Ландольфи вовсе не отрешен от реальности - когда сборник рассказов издается в 1942 году, да еще называется "Меч", и в нем нет ни намека на идущую вокруг войну, - здесь отказ видеть то, что видят все, становится почти вызовом. Ландольфи не хочет видеть то, что все. По определению его биографа, он пристально следит за итальянской реальностью, но, едва он ее невзначай касается кончиками пальцев, мгновенно отдергивает руку с ощущением, что никогда уже не отмоется.
Мир Ландольфи - вовсе не автономная художественная система, построенная в замену отрицаемому реальному миру. Скорее, вытяжка алхимика: алхимик делает вид, что извлекает нечто, хотя знает, что извлекает ничто, и смысл опыта именно и состоит в испытании пустоты, в испытании пустотой.
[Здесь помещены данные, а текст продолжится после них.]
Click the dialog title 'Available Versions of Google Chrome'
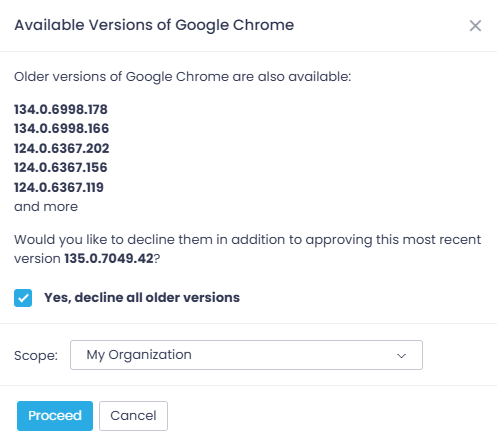497x440 pixels. pyautogui.click(x=154, y=25)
Таинственный романтический маскарад, столь характерный для раннего Ландольфи, по ходу дела теряет смысл. Зрелый художник все чаще оставляет игру в маски ради игры, вскрывающей откровенные мнимости. Возникает головоломный казуистический узор, сам себя запутывающий и сам себя исчерпывающий. Убийца над трупом жертвы соображает, в какую руку убитого лучше сунуть пистолет для имитации самоубийства. Убитый - левша. Но если полиция не знает, что он левша, такая тонкость может навести ее на подозрения. Высчитывая, перехитрит ли он полицию или, ошибившись на один порядок, вляпается в ловушку, убийца медлит над телом и теряет драгоценные минуты. Казуистика предположений и опровержений втягивает его, как воронка. Человек - игрушка собственного взбесившегося разума, раб его отчужденных законов. Реальность исчезает в тенетах логики, вы о ней уже и не вспоминаете. Что происходит-то? Ах, человек убит? Ну, и что? Кто он, почему убит, как умирал? - помилуйте, это нереально. Реальности нет, спрашивать об истине смешно, потому что ошибка и есть истина, а истина и есть ошибка. Реальность отступает перед ее тенью.